Examples
Timeseries prediction: power consumption in a gym
This example reproduces a simple upstream experiment by making 1-step-ahead predictions on a single regularly-sampled time series of a building's power consumption.
Although HTM is about modelling the brain, this example won't look into that at all and look at it simply as a predictive model.
The time series exhibits daily and weekly patterns, but also mean shifts and non-ergodicity. Here's what a small part of the time series looks like:
We'll use this data in this example. Follow along at the source
HTM model
Encoding
An HTM model doesn't understand numbers for input. It needs large binary vectors that represent other neurons firing. These are called Sparse Distributed Representations (SDRs). Transforming input data into SDRs is called encoding and the important point is to maintain the semantics of the input space under this transformation: if 3.1kW
is considered to be very similar to 3.2kW
, then the corresponding SDRs should also be very similar. Correspondingly the SDR for 5kW
should probably have no similarity.
So what is SDR similarity? As binary vectors, "similarity" is how many 1s they have at the same places, or, the inner product of 2 SDRs, or bitwise(AND)
then reduce(+)
.
similarity(x,y)= sum(x .& y);
A= [0,0,1,0,1,0,1,0];
B= [0,0,1,0,0,0,1,0];
similarity(A,B)
C= [1,1,1,0,0,1,0,1];
similarity(A,C)
1
In this case the encoder is [encode_simpleArithmetic
] and linearly maps a range of real numbers [a,b]

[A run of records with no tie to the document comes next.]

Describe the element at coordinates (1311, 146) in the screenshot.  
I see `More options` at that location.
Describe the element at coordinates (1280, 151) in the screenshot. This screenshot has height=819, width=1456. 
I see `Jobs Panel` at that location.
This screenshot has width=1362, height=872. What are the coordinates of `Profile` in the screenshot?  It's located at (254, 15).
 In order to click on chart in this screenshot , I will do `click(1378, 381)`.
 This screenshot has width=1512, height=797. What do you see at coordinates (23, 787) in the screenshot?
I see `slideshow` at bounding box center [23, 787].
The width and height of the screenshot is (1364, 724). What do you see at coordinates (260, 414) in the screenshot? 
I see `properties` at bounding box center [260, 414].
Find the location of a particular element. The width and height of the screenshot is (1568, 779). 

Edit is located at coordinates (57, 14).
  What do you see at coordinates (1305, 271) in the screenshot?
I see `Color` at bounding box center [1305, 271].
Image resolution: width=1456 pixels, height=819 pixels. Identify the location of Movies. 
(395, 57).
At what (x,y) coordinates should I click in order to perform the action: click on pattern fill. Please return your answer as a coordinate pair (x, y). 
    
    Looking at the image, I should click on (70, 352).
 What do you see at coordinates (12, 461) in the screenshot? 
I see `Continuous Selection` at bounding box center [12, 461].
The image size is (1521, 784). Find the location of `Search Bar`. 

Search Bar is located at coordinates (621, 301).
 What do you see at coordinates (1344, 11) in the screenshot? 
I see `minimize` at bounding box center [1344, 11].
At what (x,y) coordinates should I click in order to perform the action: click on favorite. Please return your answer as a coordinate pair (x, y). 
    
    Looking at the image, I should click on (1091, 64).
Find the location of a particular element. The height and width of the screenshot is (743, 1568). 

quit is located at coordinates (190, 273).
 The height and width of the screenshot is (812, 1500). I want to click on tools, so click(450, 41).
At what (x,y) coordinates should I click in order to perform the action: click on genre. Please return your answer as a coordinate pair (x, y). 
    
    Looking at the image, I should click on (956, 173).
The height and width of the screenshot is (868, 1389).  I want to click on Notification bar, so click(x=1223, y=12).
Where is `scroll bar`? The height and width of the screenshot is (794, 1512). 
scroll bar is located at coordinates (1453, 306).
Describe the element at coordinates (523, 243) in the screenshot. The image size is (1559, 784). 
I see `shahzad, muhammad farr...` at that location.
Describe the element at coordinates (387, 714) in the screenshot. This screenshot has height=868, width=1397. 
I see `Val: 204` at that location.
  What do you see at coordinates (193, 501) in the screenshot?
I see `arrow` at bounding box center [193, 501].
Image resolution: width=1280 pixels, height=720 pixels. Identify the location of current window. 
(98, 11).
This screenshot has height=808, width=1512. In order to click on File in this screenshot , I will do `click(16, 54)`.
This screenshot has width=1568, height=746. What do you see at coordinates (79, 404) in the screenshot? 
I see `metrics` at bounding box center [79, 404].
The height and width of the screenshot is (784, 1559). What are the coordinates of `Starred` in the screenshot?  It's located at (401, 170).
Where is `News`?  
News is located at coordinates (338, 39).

to shifting bit patterns within a fixed length SDR. If the range is [0,1]
, it could look like:
0 -> 1110000000
0.2 -> 0011100000
...
1 -> 0000000111
Spatial Pooler
The SpatialPooler
is a learning algorithm that decorrelates the features of an input space, producing a Sparse Distributed Representation (SDR) of the input space.
It's called SpatialPooler
because input patterns that share a large number of co-active neurons (i.e., that are spatially similar) are grouped together into a common output representation. It is designed to achieve a set of computational properties that support further downstream computations with SDRs, including:
- preserving topology of the input space by mapping similar inputs to similar outputs
- continuously adapting to changing statistics of the input stream
- forming fixed sparsity representations
- being robust to noise
- being fault tolerant
We can evaluate the "mapping property" of the spatial pooler, or if it manages to represent the similarities of the input space in the output:
Temporal memory
After the SDRs have been normalized comes the contextualizing and predictive step, the TemporalMemory
. The TemporalMemory
learns to predict sequences of input SDRs. It represents each input symbol in the temporal context of the symbols that come before it in the sequence and predicts its own activation in the following time step.
This prediction is the TM's output, another SDR that we must decode to bring it back out from the model's internal representation. Decoding however is more complicated than encoding, because the only information we have to associate the TM's activations with the input symbols is that they represent the input symbol in a temporal context. What might help us is discovering a function that maps internal representations to the input symbols that they should represent.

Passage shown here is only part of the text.